Sentiu-se despido vagarosamente. Nu, amarrado pelos pulsos a um dos caibros do telhado, viu seu pai vendar-lhe os olhos. Escutava o pranto da mãe vindo de algum recanto da casa. Tentou gritar, mas estava com a boca amordaçada. “Lembre-se que isso é para o seu bem! Não coloquei filho no mundo para ser outro vagabundo de merda!”, escutou o pai dizer.
A primeira vergastada alcançou suas nádegas. Era o cinturão de couro de jacaré do pai. A segunda vergastada atingiu suas costas. A terceira novamente suas nádegas. A partir daí, começou a ser surrado com calma, sem clemência, para que pudesse sentir a dor e a agonia.

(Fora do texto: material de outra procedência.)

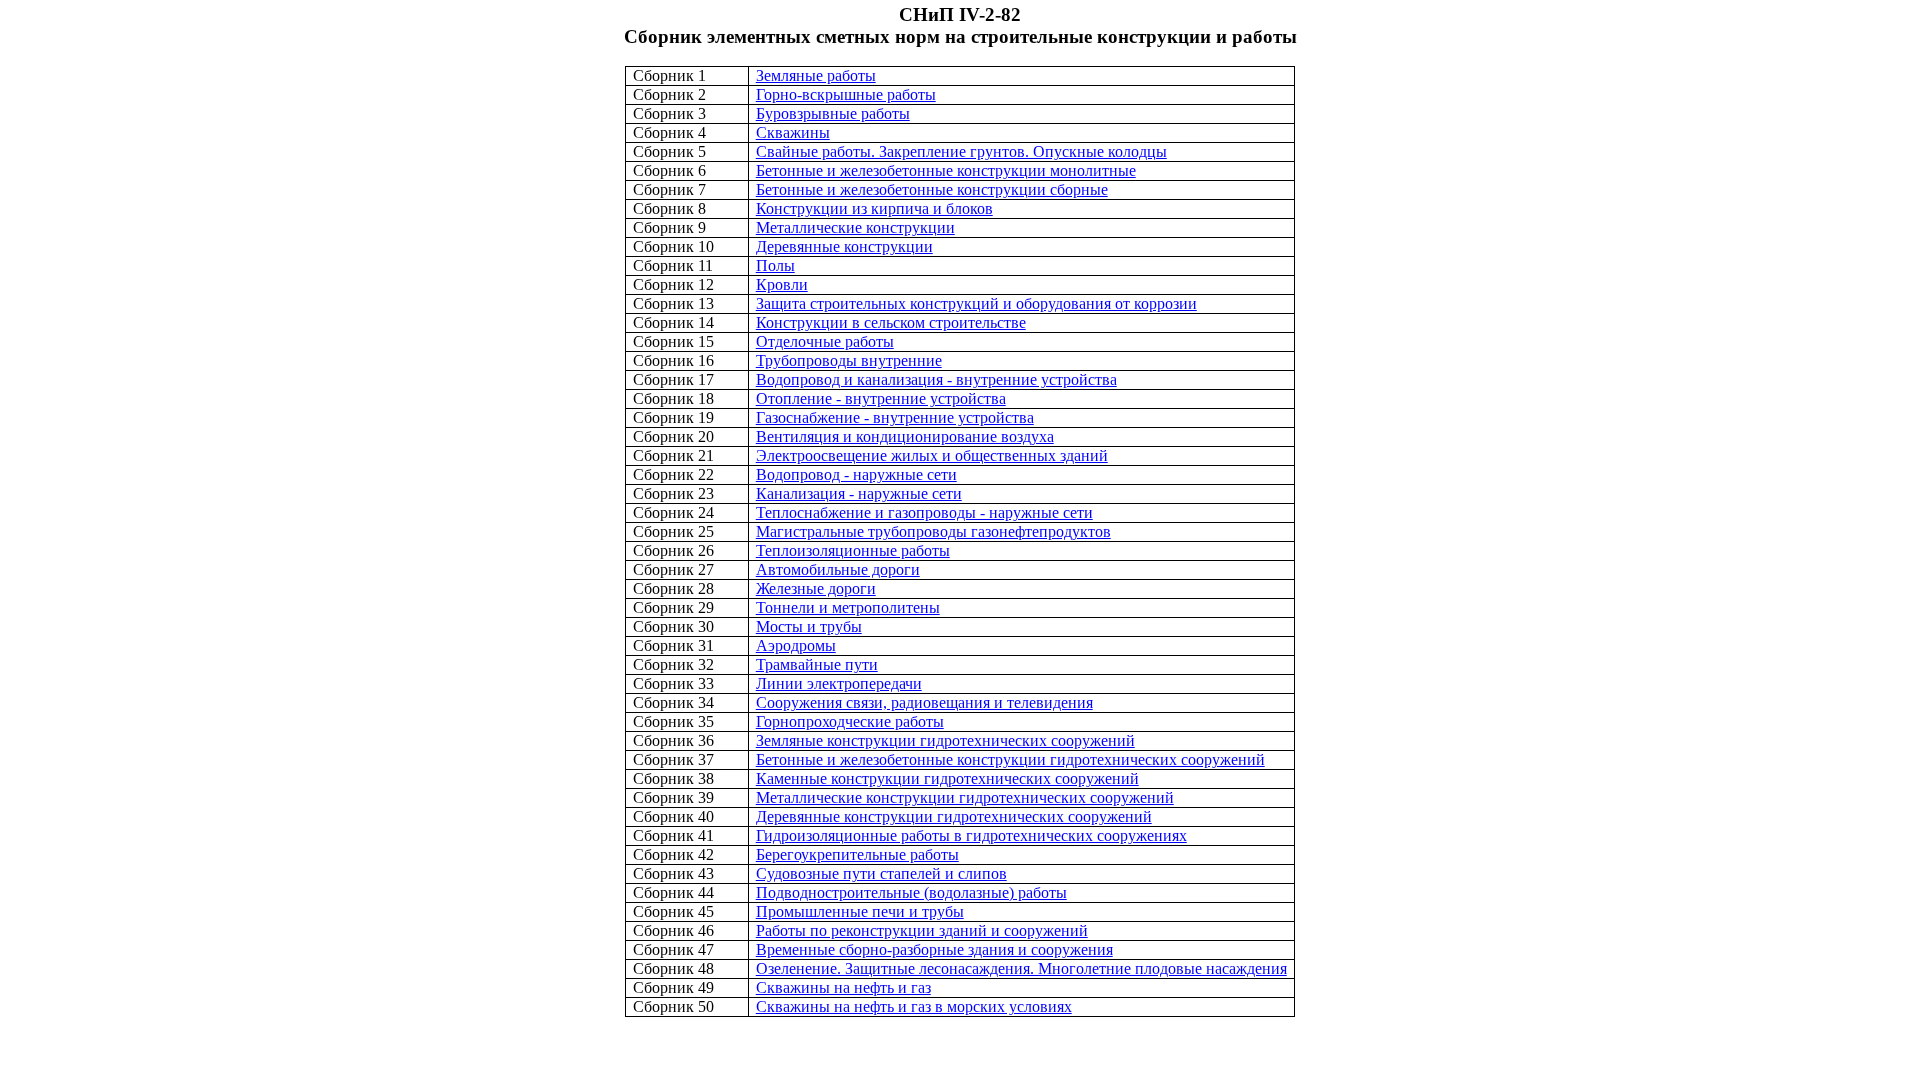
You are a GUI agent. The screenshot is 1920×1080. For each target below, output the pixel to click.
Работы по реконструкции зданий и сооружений (922, 930)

Nas nádegas, nas barrigas das pernas, nas costas. O cinturão atacava metodicamente. A dor era insuportável. Como não podia gritar, o corpo suava, parecendo pedir socorro. “Para você lembrar que isso é para seu bem! Eu penso no seu futuro! Filho meu não vai ser qualquer vagabundo safado!”, escutava a voz do pai, e lá vinha outra vergastada do cinturão de couro de jacaré.
Tinha perdido a conta de quantas chibatadas levara naquele dia. Mas desse momento em diante aprendera que a obediência era a única solução possível. Não tinha força alguma para enfrentar o tamanho de homem que era seu pai. Após a surra, a venda foi retirada junto com a mordaça. “Você mereceu isso, rapaz! Fiz isso para seu bem. Não falte mais as aulas. Estude! Olhe seus cadernos no chão. Vai estudar, não vai?” Olhou para o pai. A mãe agora estava ao seu lado, com um pano úmido a passar no seu corpo castigado. A pele estava rubra devido às vergastadas. Anuiu com a cabeça. E começou a pegar os livros e a levá-los até sua mesinha de estudo no quarto.
À noite, antes de dormir, o coronel Clemens o chamou até a sala. Tinha 13 anos quando isso aconteceu e desde esse dia, descobriu que obedecer tem de ser com dor. “A partir de hoje, antes de dormir, vamos cantar o hino”, disse o pai. “Qual hino?”, perguntou ele. “Nosso hino! O hino que faz os homens serem fortes!” 
Aprendeu rápido a cantar. Todas as noites antes de dormir, lá pelas nove horas da noite, ele e o pai se juntavam na sala de estar e cantavam: “Nós somos da Pátria a guarda / Fiéis soldados / Por ela amados / Nas cores de nossa farda / Rebrilha a glória / Fulge a vitória”.